* Required action
Copy every record below exactly as it appears.

* Material provided
::::::

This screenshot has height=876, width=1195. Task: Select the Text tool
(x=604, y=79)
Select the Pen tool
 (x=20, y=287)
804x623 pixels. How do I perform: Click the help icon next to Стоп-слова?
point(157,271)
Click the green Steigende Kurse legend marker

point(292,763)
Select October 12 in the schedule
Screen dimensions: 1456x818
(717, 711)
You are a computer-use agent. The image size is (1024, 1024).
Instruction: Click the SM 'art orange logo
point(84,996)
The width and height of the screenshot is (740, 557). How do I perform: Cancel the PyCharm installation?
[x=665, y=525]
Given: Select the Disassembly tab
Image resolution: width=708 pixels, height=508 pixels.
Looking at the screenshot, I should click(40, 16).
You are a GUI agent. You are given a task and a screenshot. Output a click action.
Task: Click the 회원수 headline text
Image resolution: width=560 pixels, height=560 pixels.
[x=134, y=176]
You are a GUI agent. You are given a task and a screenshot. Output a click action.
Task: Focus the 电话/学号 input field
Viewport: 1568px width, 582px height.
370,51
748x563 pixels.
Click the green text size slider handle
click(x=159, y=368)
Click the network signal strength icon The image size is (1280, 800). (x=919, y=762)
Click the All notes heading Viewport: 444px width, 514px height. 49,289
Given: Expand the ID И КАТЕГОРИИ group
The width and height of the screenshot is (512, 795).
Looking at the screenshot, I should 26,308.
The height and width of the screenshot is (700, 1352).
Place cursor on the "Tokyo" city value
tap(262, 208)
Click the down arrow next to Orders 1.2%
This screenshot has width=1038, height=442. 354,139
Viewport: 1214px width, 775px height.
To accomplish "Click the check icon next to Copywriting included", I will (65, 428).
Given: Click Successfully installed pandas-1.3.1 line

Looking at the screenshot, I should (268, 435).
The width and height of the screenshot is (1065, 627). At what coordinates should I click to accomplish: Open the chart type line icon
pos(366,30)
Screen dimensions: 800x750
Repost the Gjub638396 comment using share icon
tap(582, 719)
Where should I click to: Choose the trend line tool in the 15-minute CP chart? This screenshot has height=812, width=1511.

::::::

* Response area
This screenshot has height=876, width=1195. Task: Select the Text tool
(x=604, y=79)
Select the Pen tool
 (x=20, y=287)
804x623 pixels. How do I perform: Click the help icon next to Стоп-слова?
point(157,271)
Click the green Steigende Kurse legend marker

point(292,763)
Select October 12 in the schedule
Screen dimensions: 1456x818
(717, 711)
You are a computer-use agent. The image size is (1024, 1024).
Instruction: Click the SM 'art orange logo
point(84,996)
The width and height of the screenshot is (740, 557). How do I perform: Cancel the PyCharm installation?
[x=665, y=525]
Given: Select the Disassembly tab
Image resolution: width=708 pixels, height=508 pixels.
Looking at the screenshot, I should click(40, 16).
You are a GUI agent. You are given a task and a screenshot. Output a click action.
Task: Click the 회원수 headline text
Image resolution: width=560 pixels, height=560 pixels.
[x=134, y=176]
You are a GUI agent. You are given a task and a screenshot. Output a click action.
Task: Focus the 电话/学号 input field
Viewport: 1568px width, 582px height.
370,51
748x563 pixels.
Click the green text size slider handle
click(x=159, y=368)
Click the network signal strength icon The image size is (1280, 800). (x=919, y=762)
Click the All notes heading Viewport: 444px width, 514px height. 49,289
Given: Expand the ID И КАТЕГОРИИ group
The width and height of the screenshot is (512, 795).
Looking at the screenshot, I should 26,308.
The height and width of the screenshot is (700, 1352).
Place cursor on the "Tokyo" city value
tap(262, 208)
Click the down arrow next to Orders 1.2%
This screenshot has width=1038, height=442. 354,139
Viewport: 1214px width, 775px height.
To accomplish "Click the check icon next to Copywriting included", I will (65, 428).
Given: Click Successfully installed pandas-1.3.1 line

Looking at the screenshot, I should (268, 435).
The width and height of the screenshot is (1065, 627). At what coordinates should I click to accomplish: Open the chart type line icon
pos(366,30)
Screen dimensions: 800x750
Repost the Gjub638396 comment using share icon
tap(582, 719)
Where should I click to: Choose the trend line tool in the 15-minute CP chart? This screenshot has height=812, width=1511.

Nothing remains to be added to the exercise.